The Iraqi National Museum, which was also looted. More than 10,000 objects were stolen or destroyed. The Pentagon has deliberately, and repeatedly, tried to minimize the damage by excluding from its estimates objects stolen from storage as well as displayed treasures that were smashed but not stolen.
Hospitals and other public health institutions, where looters stole medical equipment, medicines, and even patients' beds.
Baghdad and Mosul Universities, which were stripped of computers, office furniture, and books. Academic research that took decades to carry out went up in smoke or was scattered.
The National Theater, which was set ablaze by looters a full three weeks after US forces entered Baghdad."
This is only a fragment of his report, which can elicit emotions not unlike those caused by viewing the Abu Ghraib photos.
I think it's not that our memory is short, but that we are really completely out of touch with America's place in the world and with our place as Christians in America. The friends who stood with me in opposition to Vietnam are now planning for retirement and have become good at the tsk, tsk of the comme d'habitude. Good food, healthy lawns, new rims on the late-model carI mean, life just doesn't get any better than this. We let this happen again because we're no longer engaged in the world: we just look at it, watch it happen. Tsk, tsk if we don't like what we see. Just change the channel. Where are the Christians who will trade love for hate and stop this degradation of the human spirit, both here and in Iraq? That is the one question I still don't have an answer for, and it torments me.
posted by Merle Harton, Jr. 11:24 PM
David Duke and the Middle East Question. Am I the only one to see the irony in the day today? This marks the 56-year anniversary of the establishment of Israeland today marks David Duke's exit from the Baton Rouge halfway house to which he had been sent following his release from federal prison in Big Spring, Texas, last year. Duke was sentenced to 15 months in prison for swindling his political supporters and evading taxes. While he was at the halfway house (somewhere in a densely populated black section of Baton Rouge, say his supporters), the Federal Bureau of Prisons allowed Duke to work for his organization, the European-American Unity and Rights Organization (EURO), and to drive the 130 mile roundtrip to and from his house in Mandeville. Some of that work included preparing for EURO's national convention in the New Orleans area during the upcoming Memorial Day weekend, and for his welcome-back banquet at the convention.
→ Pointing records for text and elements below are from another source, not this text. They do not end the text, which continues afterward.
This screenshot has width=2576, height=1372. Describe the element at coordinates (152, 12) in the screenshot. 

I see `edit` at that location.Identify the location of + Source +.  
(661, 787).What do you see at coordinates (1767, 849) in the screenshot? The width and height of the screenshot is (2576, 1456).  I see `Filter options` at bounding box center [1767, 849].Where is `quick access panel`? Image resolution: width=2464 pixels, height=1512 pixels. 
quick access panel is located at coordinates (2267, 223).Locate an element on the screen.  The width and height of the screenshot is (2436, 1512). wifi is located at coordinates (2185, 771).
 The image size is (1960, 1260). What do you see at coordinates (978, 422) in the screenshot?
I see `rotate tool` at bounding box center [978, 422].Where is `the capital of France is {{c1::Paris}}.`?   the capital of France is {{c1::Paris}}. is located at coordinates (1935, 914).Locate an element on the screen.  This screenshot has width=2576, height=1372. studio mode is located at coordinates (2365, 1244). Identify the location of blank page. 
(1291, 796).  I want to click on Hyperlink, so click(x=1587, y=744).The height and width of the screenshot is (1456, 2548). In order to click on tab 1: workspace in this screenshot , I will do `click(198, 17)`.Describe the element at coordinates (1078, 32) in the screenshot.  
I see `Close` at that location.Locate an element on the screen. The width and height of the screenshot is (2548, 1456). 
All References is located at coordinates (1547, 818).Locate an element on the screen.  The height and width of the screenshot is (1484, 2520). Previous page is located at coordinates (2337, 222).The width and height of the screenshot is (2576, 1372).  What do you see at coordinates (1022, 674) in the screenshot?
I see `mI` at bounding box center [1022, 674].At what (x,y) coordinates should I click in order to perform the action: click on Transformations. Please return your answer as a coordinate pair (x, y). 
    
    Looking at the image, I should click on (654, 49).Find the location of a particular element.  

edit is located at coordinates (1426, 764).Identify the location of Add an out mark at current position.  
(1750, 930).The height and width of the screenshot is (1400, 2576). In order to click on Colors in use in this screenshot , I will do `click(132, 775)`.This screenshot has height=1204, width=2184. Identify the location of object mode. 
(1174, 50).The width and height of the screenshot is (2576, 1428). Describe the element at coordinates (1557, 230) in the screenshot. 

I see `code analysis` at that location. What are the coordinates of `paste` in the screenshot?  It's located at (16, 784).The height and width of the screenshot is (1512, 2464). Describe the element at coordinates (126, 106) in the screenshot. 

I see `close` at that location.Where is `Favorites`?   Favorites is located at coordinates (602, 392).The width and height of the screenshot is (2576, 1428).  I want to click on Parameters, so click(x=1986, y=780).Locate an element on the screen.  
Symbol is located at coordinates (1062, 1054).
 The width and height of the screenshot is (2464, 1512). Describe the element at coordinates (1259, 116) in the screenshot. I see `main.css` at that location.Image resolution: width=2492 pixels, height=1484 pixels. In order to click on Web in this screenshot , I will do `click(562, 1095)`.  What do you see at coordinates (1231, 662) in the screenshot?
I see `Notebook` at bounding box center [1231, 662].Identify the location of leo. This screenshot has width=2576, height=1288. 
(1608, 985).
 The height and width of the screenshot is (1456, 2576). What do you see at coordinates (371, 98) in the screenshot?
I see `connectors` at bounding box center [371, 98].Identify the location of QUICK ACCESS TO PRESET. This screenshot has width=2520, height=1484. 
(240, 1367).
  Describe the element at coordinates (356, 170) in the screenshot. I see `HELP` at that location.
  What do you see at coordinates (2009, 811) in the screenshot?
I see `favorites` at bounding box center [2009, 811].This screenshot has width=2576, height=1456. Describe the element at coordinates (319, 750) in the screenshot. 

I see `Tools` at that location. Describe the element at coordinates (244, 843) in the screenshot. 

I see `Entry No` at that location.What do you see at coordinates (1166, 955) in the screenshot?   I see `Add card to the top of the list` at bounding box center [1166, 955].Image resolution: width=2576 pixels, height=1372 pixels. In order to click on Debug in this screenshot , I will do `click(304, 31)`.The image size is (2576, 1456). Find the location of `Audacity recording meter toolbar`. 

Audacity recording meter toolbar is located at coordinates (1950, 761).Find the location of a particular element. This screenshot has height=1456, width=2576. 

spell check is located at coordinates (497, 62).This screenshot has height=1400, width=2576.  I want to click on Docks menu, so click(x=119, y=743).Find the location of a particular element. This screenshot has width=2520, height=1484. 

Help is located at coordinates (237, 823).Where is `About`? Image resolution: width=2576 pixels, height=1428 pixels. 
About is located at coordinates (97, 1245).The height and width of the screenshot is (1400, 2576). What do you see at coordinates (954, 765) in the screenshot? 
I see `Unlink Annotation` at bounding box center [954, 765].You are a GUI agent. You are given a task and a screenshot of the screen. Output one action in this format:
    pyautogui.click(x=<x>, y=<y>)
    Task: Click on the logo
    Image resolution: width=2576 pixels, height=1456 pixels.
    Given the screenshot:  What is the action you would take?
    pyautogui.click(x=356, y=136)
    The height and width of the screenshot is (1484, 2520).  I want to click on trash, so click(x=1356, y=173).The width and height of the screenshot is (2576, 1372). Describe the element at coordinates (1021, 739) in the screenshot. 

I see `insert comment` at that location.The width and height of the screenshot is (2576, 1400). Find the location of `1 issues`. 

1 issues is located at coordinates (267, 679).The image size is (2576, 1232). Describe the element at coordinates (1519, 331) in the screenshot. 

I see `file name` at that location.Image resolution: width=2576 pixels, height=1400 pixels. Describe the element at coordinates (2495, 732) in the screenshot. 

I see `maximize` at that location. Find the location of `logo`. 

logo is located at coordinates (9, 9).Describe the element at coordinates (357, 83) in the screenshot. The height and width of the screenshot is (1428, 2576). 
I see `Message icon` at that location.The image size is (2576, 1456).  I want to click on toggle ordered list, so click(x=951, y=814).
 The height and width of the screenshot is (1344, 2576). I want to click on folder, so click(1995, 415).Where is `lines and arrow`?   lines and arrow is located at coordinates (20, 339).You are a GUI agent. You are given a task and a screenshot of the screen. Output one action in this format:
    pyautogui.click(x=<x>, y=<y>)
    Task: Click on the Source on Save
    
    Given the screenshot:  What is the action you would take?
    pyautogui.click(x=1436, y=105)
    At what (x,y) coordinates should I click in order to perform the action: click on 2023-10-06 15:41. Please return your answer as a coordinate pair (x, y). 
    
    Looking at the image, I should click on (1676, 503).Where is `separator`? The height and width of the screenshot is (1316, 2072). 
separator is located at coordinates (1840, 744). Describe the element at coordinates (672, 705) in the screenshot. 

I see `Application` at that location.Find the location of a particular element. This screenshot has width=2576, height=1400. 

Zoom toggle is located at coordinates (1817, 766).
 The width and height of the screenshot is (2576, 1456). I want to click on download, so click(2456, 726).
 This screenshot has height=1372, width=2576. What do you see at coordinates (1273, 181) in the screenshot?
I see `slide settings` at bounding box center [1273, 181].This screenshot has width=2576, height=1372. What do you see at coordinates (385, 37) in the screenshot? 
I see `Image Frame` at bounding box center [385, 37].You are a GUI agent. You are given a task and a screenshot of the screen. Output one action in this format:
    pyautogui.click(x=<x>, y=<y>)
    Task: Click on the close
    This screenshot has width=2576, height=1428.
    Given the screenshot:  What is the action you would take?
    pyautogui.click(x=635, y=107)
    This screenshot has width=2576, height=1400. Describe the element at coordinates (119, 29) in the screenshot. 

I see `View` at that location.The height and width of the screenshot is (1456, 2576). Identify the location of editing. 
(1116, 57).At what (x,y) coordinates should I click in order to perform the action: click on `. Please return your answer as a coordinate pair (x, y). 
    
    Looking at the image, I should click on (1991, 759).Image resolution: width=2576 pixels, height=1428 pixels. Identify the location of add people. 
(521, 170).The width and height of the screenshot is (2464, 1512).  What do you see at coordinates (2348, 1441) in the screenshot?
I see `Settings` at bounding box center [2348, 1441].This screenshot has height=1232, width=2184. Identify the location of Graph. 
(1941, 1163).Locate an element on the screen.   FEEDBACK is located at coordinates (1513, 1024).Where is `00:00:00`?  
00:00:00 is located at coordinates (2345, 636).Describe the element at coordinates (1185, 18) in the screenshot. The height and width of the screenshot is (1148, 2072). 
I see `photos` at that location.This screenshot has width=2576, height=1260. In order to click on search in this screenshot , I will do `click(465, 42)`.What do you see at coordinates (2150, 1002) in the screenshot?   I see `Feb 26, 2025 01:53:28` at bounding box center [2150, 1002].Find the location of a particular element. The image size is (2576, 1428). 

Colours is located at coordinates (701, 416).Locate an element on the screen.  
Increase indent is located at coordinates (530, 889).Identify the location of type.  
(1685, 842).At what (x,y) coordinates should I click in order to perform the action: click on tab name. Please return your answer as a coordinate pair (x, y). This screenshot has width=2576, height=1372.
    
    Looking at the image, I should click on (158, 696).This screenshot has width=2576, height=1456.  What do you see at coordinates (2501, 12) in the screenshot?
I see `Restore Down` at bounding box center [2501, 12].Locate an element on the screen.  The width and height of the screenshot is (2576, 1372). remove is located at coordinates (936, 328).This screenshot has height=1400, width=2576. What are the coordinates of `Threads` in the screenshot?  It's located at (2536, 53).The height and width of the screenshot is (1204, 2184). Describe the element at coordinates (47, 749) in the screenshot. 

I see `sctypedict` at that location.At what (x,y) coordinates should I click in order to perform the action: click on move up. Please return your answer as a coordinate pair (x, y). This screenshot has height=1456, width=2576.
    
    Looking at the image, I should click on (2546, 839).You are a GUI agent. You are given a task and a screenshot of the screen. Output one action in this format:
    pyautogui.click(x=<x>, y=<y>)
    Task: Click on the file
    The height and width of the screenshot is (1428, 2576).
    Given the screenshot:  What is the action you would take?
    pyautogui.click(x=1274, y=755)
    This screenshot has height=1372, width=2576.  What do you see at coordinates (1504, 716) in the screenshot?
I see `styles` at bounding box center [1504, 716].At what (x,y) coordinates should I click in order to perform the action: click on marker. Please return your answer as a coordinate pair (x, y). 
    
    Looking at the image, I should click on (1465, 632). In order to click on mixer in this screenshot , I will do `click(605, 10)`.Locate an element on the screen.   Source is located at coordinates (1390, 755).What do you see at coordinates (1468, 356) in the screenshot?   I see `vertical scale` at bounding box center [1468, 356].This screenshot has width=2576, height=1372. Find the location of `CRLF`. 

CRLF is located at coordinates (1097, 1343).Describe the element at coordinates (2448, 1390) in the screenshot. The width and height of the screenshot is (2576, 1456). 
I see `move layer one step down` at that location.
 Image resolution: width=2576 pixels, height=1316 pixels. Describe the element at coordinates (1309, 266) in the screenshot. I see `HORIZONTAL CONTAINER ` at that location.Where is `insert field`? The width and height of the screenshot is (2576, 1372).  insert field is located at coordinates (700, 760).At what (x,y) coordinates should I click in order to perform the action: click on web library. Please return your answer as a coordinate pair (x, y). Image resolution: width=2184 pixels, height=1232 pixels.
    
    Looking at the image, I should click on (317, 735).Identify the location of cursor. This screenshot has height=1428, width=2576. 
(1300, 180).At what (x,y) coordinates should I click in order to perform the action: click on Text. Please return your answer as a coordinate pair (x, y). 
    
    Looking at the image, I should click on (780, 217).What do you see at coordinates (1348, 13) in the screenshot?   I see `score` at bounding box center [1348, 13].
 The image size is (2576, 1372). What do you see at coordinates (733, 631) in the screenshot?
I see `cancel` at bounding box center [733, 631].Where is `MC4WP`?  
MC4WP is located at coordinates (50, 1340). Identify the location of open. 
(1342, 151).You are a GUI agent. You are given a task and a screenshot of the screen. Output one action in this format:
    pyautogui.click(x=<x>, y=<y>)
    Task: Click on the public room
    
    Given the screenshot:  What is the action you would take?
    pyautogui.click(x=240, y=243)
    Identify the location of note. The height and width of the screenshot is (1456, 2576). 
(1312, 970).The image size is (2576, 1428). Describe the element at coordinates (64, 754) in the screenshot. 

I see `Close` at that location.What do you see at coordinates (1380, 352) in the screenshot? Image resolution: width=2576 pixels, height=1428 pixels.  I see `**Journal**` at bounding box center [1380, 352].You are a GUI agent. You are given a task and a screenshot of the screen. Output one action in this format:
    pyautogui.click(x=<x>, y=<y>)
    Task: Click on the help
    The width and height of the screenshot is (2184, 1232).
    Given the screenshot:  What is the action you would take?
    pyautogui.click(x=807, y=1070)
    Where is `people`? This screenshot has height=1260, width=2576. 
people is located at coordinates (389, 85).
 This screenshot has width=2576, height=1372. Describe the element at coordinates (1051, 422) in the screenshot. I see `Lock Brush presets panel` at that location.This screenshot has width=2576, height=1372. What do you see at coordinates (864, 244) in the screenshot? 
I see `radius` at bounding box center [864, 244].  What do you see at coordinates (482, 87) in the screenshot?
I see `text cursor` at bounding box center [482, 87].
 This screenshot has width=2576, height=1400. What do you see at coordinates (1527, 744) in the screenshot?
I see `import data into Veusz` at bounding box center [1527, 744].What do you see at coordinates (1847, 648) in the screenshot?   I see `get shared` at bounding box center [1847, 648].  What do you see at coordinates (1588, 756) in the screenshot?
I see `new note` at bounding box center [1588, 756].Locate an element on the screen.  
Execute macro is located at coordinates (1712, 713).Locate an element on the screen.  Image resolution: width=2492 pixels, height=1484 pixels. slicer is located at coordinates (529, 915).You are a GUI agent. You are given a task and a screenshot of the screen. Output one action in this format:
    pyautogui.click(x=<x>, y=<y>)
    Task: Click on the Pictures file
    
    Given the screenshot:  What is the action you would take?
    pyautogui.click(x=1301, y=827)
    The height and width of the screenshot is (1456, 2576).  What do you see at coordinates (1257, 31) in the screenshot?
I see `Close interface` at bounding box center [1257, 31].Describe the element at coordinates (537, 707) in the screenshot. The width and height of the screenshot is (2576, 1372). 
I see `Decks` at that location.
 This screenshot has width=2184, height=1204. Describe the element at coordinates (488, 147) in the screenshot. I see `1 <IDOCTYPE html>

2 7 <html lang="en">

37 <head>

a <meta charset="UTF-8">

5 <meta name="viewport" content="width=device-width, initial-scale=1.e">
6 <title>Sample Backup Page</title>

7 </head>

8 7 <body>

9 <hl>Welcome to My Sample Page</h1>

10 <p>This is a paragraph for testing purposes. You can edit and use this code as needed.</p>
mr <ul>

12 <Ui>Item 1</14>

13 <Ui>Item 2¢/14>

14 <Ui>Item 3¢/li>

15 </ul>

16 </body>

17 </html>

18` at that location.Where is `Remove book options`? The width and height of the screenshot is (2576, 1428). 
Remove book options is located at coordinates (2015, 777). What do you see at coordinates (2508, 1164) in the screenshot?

Meanwhile, on the other side of the world, more of the same "you that did to me, so I do this to you" goes on in the Middle East. Israeli helicopters killed 28 people in assaults on Islamic Jihad targets in the Gaza Strip following attacks by the Palestinian militant group that killed 13 Israeli soldiers. In Rafah, Israeli bulldozers razed Palestinian homes, crushing one person in the rubble. The Bush Administration vows to avenge the killing of Nicholas Berg, promising that the US "will pursue those who are responsible and bring them to justice." And in his Radio Address today, President Bush said: "There's only one way to deal with terror: We must confront the enemy and stay on the offensive until these killers are defeated."
And so on and on it goes, as American Christians murmur and nod and look bewildered at each other.